Rogue Nation's most striking performance comes from Rebecca Ferguson (Hercules) as the wonderfully-named Ilsa Faust. “Ilsa” is a direct reference to Casablanca, and not just because a chunk of the film is set in Casablanca – Ferguson's screen presences boasts an old-Hollywood elegance that conjures the ghost of Ingrid Bergman on multiple levels. “Faust” likely springs from the fact that there are numerous powers vying for Ilsa's devotion – the British government, the American government, the Syndicate and what's left of the IMF. Her poise and beauty has a way of stopping Ethan dead in his tracks each time he sees her, but their relationship is a platonic, professional one. There's a bond between them, but it's more of a soul bond; a recognition that they share certain things in common non-superspies couldn't possibly understand.

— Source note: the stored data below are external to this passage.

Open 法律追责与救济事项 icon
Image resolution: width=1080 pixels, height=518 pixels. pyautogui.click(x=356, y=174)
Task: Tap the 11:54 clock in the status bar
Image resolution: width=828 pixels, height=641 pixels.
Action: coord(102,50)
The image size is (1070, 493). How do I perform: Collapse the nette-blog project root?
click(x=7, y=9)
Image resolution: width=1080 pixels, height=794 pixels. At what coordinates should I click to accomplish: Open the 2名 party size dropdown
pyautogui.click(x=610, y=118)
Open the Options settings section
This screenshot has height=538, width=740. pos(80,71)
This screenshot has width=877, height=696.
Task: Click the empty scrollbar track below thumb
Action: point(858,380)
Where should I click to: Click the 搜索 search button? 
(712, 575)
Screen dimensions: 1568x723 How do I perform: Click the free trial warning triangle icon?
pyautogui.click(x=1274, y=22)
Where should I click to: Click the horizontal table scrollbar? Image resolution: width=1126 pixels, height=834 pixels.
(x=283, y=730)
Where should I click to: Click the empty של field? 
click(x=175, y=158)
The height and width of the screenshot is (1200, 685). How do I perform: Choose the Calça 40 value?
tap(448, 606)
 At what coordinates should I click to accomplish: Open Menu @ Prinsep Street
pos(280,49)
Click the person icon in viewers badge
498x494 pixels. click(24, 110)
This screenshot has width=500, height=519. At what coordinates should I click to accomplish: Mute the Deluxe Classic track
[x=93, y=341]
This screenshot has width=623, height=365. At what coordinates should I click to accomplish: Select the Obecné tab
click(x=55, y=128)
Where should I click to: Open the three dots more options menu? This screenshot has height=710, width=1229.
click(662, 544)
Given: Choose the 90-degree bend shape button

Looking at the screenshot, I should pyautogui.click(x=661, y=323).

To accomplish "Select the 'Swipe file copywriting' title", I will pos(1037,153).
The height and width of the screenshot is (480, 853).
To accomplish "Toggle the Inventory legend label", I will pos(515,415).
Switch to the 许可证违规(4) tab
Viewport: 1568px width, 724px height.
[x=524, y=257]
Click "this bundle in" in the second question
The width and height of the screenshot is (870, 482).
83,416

The film's chief villain is Lane (Sean Harris, The Borgias), a tall, thin, bespectacled Englishman who speaks through his nose and rarely blinks. He's a fairly generic baddie on paper (this series often struggles to show as much interest in its villains as in its heroes), but Harris brings some nice touches to him. I like the way that he grows rigid and implosive when he's angry, and that furious death-stare he delivers during the scenes in which Ethan gains the upper hand. Save for Pegg's lovably goofy tech whiz (given an expanded role this time around), most of the British characters in the film aren't treated particularly well. The head of British intelligence (the eternally shifty-looking Simon McBurney, Tinker Tailor Soldier Spy) is a pitiless snake, and the unnamed Prime Minister (an enjoyable cameo from Tom Hollander, Pride & Prejudice) is a clueless fop. “You realize you've set US/UK relations back to the Revolutionary War,” Baldwin mutters to Ethan. It only seems fair: this series treats Brits about as well as the James Bond series treats Americans.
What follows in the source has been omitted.